Task material:
┌──

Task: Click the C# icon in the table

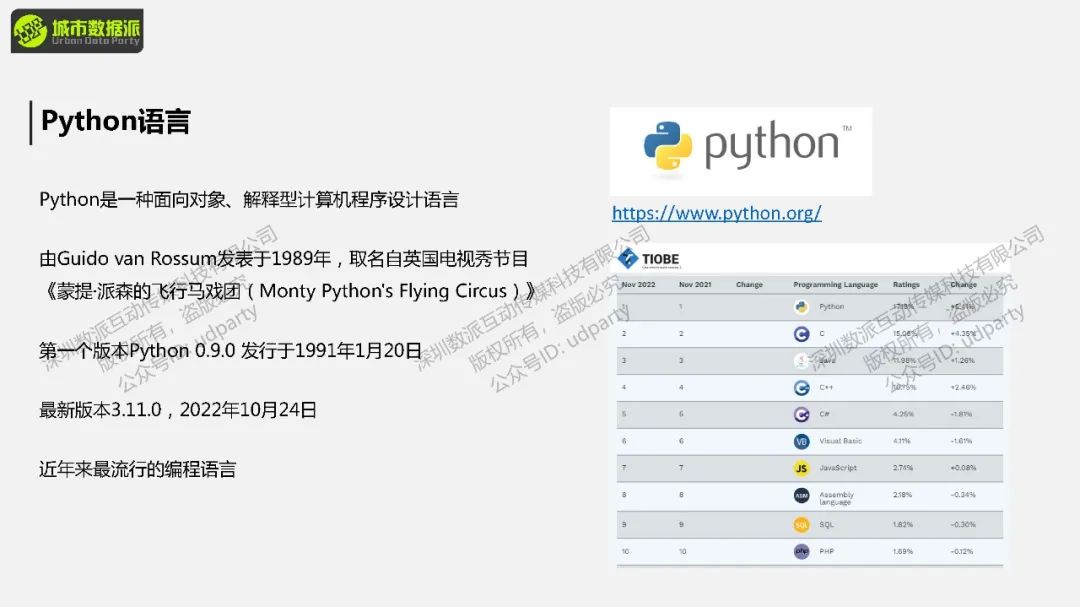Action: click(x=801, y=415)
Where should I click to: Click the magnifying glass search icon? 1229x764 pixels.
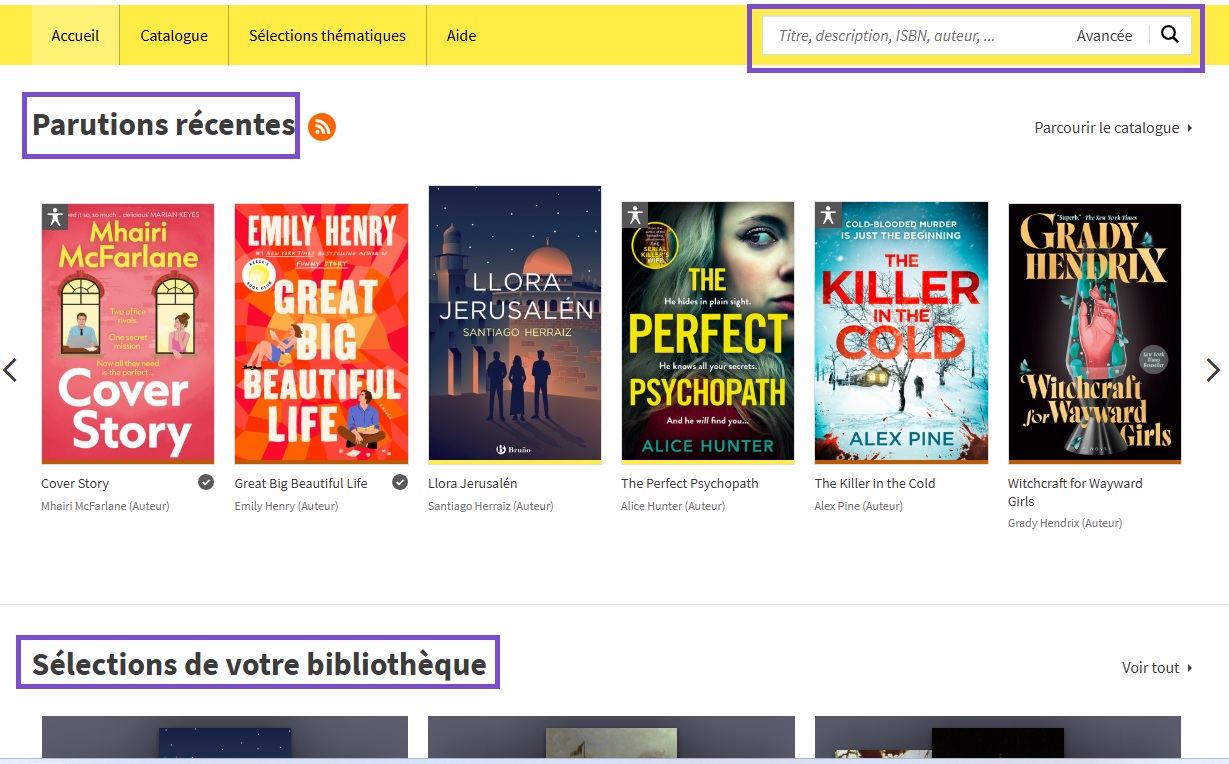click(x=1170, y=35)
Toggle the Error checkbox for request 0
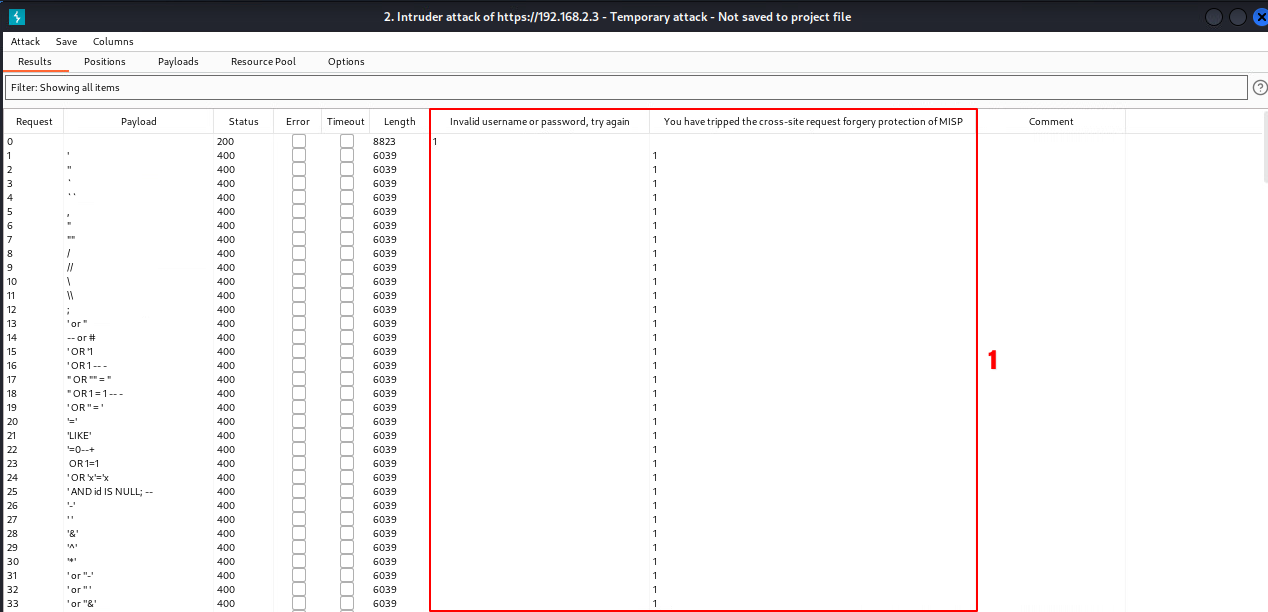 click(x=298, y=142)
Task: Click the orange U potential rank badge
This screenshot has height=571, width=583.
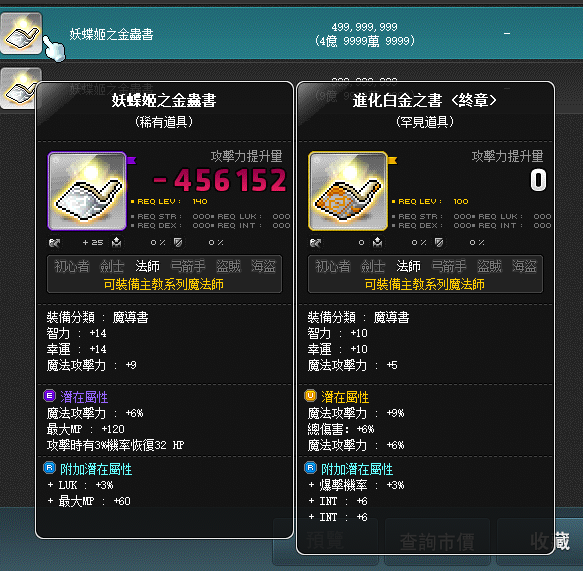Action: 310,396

└──

What you have to do: Please transcribe exactly the lines from the one that contains "Toggle the Error checkbox for request 0" through the closing line of the entries, with no pictures.

Answer box:
Toggle the Error checkbox for request 0
 click(x=298, y=142)
Task: Click the orange U potential rank badge
This screenshot has height=571, width=583.
Action: 310,396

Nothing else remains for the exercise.